* **Your objective**: Copy word for word the stretch of the data below from the line containing "How do I perform: Open" through the end of the data.

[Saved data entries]
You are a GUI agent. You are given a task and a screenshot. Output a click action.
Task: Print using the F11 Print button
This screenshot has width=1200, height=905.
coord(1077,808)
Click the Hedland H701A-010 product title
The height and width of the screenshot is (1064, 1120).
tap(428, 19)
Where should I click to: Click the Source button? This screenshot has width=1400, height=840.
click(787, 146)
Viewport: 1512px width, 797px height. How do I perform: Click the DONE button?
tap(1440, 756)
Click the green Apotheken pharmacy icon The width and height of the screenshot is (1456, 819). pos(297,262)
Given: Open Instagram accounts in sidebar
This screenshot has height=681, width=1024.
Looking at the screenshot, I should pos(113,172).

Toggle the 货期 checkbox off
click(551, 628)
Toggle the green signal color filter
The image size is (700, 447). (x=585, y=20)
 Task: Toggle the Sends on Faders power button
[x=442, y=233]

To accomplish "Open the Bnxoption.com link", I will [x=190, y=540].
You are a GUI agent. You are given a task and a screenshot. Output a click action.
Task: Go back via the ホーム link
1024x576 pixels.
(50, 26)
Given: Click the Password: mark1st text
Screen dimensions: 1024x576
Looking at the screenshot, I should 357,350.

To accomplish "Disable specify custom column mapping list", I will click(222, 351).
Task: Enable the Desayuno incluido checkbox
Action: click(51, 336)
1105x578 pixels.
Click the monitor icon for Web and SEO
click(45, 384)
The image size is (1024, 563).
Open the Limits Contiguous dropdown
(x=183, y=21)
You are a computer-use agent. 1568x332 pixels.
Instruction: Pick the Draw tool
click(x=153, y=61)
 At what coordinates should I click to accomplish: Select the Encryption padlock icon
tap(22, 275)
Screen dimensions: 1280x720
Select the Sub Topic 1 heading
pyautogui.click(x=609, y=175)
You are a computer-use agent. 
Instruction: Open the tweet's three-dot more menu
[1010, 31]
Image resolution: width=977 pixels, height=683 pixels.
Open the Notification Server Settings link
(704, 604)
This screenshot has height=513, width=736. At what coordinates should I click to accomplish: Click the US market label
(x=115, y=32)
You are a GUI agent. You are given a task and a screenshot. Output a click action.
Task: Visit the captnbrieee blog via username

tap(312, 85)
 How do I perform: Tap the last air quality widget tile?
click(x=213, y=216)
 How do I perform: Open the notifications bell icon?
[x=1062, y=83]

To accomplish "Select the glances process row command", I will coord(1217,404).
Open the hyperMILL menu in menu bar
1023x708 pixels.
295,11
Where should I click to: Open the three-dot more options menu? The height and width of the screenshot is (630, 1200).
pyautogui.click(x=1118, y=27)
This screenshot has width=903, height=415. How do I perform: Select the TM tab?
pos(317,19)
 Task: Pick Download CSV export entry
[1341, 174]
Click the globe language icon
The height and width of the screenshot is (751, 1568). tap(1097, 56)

* **Exercise solution**:
 How do I perform: Open the notifications bell icon?
[x=1062, y=83]

To accomplish "Select the glances process row command", I will coord(1217,404).
Open the hyperMILL menu in menu bar
1023x708 pixels.
295,11
Where should I click to: Open the three-dot more options menu? The height and width of the screenshot is (630, 1200).
pyautogui.click(x=1118, y=27)
This screenshot has width=903, height=415. How do I perform: Select the TM tab?
pos(317,19)
 Task: Pick Download CSV export entry
[1341, 174]
Click the globe language icon
The height and width of the screenshot is (751, 1568). tap(1097, 56)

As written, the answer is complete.